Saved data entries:

* * * * * * *

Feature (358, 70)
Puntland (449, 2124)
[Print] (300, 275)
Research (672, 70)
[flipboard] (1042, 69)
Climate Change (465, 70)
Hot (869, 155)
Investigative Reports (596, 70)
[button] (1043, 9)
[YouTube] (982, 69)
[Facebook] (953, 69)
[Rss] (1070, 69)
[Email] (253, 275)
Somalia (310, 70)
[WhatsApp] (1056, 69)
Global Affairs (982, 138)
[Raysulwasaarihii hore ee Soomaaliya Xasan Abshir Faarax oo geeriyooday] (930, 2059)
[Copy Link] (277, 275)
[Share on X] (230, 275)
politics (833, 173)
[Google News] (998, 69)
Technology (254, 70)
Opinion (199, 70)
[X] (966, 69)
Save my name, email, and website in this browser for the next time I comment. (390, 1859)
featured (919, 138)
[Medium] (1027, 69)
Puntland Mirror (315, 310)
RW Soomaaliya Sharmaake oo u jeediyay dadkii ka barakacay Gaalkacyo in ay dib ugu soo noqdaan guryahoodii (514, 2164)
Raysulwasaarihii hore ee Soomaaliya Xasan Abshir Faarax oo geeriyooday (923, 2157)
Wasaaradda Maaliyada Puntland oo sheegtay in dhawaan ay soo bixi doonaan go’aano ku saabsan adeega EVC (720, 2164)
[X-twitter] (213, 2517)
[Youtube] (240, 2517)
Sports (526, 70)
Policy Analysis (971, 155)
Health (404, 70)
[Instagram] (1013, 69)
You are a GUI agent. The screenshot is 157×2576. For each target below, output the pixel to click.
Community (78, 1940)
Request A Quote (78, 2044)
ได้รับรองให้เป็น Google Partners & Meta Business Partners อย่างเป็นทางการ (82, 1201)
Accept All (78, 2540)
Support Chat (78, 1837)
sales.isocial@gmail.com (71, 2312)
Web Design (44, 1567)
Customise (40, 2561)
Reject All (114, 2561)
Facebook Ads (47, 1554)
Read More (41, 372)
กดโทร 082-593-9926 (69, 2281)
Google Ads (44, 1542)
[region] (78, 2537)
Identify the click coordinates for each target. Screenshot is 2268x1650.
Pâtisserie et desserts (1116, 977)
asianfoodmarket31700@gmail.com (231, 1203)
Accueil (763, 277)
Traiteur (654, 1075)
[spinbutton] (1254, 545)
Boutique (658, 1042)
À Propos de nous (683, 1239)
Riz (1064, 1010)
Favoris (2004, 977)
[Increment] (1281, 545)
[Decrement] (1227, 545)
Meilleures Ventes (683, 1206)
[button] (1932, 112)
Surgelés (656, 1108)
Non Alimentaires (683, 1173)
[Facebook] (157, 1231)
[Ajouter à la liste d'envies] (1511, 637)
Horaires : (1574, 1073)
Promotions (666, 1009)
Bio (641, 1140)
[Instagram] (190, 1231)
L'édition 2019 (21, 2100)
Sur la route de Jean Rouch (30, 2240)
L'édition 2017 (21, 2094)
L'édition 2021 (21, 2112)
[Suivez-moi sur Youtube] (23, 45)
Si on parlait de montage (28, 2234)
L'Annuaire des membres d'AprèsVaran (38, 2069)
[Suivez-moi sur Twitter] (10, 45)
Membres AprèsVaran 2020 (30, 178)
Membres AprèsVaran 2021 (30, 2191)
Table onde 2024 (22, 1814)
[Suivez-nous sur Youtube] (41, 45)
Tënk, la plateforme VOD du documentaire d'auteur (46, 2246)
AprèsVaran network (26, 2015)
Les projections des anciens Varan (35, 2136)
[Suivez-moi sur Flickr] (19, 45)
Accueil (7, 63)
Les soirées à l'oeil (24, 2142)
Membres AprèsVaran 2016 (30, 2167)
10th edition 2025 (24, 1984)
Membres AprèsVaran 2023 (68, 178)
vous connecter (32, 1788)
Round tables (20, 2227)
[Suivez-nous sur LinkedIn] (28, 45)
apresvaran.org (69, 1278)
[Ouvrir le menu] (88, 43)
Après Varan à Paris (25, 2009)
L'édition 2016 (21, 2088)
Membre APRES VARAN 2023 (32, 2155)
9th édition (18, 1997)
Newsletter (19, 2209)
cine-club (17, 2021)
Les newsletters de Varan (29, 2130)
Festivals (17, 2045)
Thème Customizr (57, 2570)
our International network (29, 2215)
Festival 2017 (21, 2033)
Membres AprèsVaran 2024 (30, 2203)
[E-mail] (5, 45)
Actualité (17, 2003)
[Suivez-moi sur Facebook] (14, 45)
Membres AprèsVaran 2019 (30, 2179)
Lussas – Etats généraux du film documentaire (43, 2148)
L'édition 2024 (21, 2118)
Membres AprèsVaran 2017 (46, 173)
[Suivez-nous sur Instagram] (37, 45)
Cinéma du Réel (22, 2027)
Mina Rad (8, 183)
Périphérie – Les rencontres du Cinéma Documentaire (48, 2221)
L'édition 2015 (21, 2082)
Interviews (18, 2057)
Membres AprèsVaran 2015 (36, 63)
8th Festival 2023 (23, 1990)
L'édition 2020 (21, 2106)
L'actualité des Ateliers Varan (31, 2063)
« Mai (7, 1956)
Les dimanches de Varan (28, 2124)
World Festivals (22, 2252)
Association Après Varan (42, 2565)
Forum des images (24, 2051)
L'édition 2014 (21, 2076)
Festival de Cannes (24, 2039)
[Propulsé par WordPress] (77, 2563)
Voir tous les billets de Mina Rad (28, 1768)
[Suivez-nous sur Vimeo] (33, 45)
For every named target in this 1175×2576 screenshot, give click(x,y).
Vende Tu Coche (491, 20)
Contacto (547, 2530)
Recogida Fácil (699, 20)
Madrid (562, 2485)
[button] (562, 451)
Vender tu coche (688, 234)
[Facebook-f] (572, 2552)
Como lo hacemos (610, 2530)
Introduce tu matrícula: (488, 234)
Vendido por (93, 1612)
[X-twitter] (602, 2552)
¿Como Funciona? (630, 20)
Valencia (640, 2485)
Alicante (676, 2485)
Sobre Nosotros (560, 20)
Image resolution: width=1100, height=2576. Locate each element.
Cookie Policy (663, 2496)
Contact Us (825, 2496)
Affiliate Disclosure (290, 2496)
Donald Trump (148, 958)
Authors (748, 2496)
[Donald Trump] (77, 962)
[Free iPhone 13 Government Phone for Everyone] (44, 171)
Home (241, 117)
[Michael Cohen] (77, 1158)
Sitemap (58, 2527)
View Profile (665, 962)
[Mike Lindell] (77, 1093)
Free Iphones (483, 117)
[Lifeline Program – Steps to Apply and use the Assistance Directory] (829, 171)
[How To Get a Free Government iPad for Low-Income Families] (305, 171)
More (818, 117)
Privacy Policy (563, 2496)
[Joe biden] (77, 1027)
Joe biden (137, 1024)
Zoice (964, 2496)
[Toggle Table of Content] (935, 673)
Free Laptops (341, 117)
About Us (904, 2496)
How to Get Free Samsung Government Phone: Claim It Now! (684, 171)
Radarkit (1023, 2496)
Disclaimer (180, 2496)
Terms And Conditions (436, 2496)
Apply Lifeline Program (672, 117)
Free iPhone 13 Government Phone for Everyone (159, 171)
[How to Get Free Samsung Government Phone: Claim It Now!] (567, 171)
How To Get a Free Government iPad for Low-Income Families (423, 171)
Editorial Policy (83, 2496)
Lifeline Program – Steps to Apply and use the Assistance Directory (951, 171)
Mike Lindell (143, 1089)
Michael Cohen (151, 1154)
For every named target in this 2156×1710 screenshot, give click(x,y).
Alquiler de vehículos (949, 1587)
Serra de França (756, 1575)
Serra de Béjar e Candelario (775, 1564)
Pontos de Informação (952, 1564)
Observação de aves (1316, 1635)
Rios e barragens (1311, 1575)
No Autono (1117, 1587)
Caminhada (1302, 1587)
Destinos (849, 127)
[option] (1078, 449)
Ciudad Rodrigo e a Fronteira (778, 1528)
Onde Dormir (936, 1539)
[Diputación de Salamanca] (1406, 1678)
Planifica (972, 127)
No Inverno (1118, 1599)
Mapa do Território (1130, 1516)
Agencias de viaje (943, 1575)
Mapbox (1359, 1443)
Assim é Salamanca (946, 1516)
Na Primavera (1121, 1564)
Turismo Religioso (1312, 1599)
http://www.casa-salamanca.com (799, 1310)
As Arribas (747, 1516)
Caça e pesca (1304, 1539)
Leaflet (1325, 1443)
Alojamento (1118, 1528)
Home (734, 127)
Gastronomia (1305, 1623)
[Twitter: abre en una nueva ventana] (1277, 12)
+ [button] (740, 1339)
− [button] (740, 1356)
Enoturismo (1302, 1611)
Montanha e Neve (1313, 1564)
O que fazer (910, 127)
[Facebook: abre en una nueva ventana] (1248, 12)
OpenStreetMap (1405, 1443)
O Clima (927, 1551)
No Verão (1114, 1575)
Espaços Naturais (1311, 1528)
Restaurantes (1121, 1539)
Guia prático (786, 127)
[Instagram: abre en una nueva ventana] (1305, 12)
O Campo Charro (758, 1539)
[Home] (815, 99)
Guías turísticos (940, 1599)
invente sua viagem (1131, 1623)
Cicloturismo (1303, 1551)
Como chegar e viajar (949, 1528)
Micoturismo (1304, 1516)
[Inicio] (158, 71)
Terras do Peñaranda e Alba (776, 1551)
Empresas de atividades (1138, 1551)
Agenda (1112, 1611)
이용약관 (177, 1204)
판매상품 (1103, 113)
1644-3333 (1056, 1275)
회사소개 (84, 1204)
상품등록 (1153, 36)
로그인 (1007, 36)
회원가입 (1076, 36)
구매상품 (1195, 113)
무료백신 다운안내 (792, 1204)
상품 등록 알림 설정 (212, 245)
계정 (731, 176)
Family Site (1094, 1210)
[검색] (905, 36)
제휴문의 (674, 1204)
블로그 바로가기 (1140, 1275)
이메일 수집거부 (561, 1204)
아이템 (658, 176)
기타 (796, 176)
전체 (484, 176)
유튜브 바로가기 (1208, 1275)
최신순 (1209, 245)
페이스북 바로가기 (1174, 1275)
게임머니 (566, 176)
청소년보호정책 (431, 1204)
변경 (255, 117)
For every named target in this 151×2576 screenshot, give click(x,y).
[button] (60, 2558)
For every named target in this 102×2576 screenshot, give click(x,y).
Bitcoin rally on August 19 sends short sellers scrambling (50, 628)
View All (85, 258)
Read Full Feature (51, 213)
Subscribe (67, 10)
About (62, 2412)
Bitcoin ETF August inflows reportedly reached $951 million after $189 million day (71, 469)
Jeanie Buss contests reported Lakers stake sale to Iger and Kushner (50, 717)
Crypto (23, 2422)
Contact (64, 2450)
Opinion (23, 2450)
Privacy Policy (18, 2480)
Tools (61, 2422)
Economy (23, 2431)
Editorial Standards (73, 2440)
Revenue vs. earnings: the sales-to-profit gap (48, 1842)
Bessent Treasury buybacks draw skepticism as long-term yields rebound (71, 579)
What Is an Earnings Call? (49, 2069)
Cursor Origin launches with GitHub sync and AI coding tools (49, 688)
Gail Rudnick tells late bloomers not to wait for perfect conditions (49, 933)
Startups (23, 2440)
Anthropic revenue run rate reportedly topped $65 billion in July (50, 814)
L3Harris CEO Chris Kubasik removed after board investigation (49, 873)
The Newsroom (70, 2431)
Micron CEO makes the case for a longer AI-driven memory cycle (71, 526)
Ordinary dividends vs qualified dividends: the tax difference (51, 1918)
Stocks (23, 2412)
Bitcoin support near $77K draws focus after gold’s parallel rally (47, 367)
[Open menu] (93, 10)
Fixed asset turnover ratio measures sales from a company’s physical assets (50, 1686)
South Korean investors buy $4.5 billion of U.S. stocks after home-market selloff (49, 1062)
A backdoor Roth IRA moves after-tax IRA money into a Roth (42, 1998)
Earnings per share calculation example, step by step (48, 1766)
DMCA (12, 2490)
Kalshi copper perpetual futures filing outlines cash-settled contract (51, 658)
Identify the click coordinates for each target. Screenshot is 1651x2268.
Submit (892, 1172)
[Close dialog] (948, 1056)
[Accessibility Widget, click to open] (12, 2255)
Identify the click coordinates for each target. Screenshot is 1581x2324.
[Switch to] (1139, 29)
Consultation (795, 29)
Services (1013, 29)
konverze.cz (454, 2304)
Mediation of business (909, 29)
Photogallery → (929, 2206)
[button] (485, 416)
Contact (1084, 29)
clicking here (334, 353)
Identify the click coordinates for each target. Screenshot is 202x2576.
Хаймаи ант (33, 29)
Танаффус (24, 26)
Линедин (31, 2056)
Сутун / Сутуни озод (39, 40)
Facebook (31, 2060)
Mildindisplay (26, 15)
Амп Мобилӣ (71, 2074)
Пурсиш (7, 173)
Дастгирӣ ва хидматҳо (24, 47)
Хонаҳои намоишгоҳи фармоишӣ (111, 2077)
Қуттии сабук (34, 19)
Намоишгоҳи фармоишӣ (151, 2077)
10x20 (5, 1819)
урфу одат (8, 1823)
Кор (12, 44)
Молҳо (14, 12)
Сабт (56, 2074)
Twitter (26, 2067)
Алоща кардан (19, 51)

* * * * * * *

What you need to do >>
Find the line with "Planifica (972, 127)" in the entries above. Retype it and each line after it, exactly, through the line with "Bitcoin ETF August", and stop there.

Answer to this problem >>
Planifica (972, 127)
No Inverno (1118, 1599)
Mapa do Território (1130, 1516)
Agencias de viaje (943, 1575)
Mapbox (1359, 1443)
Assim é Salamanca (946, 1516)
Na Primavera (1121, 1564)
Turismo Religioso (1312, 1599)
http://www.casa-salamanca.com (799, 1310)
As Arribas (747, 1516)
Caça e pesca (1304, 1539)
Leaflet (1325, 1443)
Alojamento (1118, 1528)
Home (734, 127)
Gastronomia (1305, 1623)
[Twitter: abre en una nueva ventana] (1277, 12)
+ [button] (740, 1339)
− [button] (740, 1356)
Enoturismo (1302, 1611)
Montanha e Neve (1313, 1564)
O que fazer (910, 127)
[Facebook: abre en una nueva ventana] (1248, 12)
OpenStreetMap (1405, 1443)
O Clima (927, 1551)
No Verão (1114, 1575)
Espaços Naturais (1311, 1528)
Restaurantes (1121, 1539)
Guia prático (786, 127)
[Instagram: abre en una nueva ventana] (1305, 12)
O Campo Charro (758, 1539)
[Home] (815, 99)
Guías turísticos (940, 1599)
invente sua viagem (1131, 1623)
Cicloturismo (1303, 1551)
Como chegar e viajar (949, 1528)
Micoturismo (1304, 1516)
[Inicio] (158, 71)
Terras do Peñaranda e Alba (776, 1551)
Empresas de atividades (1138, 1551)
Agenda (1112, 1611)
이용약관 (177, 1204)
판매상품 (1103, 113)
1644-3333 (1056, 1275)
회사소개 (84, 1204)
상품등록 (1153, 36)
로그인 (1007, 36)
회원가입 (1076, 36)
구매상품 (1195, 113)
무료백신 다운안내 (792, 1204)
상품 등록 알림 설정 (212, 245)
계정 (731, 176)
Family Site (1094, 1210)
[검색] (905, 36)
제휴문의 (674, 1204)
블로그 바로가기 (1140, 1275)
이메일 수집거부 (561, 1204)
아이템 (658, 176)
기타 (796, 176)
전체 (484, 176)
유튜브 바로가기 (1208, 1275)
최신순 (1209, 245)
페이스북 바로가기 (1174, 1275)
게임머니 (566, 176)
청소년보호정책 (431, 1204)
변경 (255, 117)
For every named target in this 151×2576 screenshot, give click(x,y).
[button] (60, 2558)
For every named target in this 102×2576 screenshot, give click(x,y).
Bitcoin rally on August 19 sends short sellers scrambling (50, 628)
View All (85, 258)
Read Full Feature (51, 213)
Subscribe (67, 10)
About (62, 2412)
Bitcoin ETF August inflows reportedly reached $951 million after $189 million day (71, 469)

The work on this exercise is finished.